Alıntı:
mufi tafarından gönderildi
bir ipucu vereyim yardımcı olsun sana.. ben zaten buradan olması gerekeni yazarsam anlatırsam ve dahi anlama kabiliyeti olanlar varsa türkiyede zaten anlar ve bende bir nevi vazifemi yapmış olurum.
|
isin sirri iste bu cumlelerde yatiyor hocam.
belki farkinda olarak, belki de olmayarak bir topluluk olusmus durumda zaten burada.
bahsettigim guc birligi mikro seviyede burada, diger forumlarda olusturulmus durumda.
bu sayede siz sadece kendinize degil, bir grup insana hitap ediyor, o insanlarla karsilikli etkilesimde bulunuyor, onlara olmasi gerekeni anlattiginizda bilgi veriyor, ayni sekilde bilgi sahibi olmadiginiz konularda baska birisi olmasi gerekeni anlattigi zaman ogreniyorsunuz.
benim bahsettigim de bu mikro duzeyi mumkun oldugunca genis bir makro duzeye tasiyabilmek. karsilikli fikir ve bilgi alisverisinin yetersiz kaldigi durumlarda daha fazla etki yaratabilmek. yeri geldiginde yaptirim gucune sahip olabilmek
bu imkansiz ya da bir hayal degil. gelismis ulkelerde sivil inisiyatif kimi zaman resmi kurumlarin elde edemedigi basarilari elde edebiliyor. Turkiye'de de gerceklesmesi icin cok engel var ama imkansiz degil. Basit bir ornek, Greenpeace.

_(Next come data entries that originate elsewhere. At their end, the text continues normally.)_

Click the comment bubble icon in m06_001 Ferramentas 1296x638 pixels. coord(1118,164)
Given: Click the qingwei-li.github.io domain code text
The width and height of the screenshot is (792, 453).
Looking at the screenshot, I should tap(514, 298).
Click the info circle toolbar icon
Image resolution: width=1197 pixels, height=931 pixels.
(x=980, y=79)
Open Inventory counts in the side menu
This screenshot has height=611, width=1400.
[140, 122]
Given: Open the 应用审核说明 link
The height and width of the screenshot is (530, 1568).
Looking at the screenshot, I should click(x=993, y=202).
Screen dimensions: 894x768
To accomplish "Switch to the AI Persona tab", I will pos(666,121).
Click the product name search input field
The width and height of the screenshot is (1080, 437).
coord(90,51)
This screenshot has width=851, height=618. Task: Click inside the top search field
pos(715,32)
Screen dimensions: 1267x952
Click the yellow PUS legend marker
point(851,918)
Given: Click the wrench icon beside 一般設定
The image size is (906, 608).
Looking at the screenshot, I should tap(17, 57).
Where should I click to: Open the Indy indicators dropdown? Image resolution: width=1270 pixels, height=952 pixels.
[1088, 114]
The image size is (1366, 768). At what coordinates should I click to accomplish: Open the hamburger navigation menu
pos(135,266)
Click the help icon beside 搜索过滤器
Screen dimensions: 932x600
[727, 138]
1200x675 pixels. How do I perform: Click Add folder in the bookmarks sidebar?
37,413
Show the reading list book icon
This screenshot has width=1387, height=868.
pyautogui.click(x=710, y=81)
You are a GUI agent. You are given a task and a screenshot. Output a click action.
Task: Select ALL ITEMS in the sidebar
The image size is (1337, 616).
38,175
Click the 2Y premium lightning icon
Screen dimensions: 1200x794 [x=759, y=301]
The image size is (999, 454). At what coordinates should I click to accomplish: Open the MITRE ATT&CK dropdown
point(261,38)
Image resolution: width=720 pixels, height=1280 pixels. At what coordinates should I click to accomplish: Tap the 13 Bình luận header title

Dunyada cevre konusunda adi akla gelen ilk NGO (ya da turkcesiyle Sivil Toplum Kurulusu-STK) olan Greenpeace, bazen cok radikal eylemlere imza atsa da, hukumetleri bile zaman zaman dize getirebilen bir kurum. Turkiye ayaginin da zaman icerisinde yapmis oldugu ciddi isler var.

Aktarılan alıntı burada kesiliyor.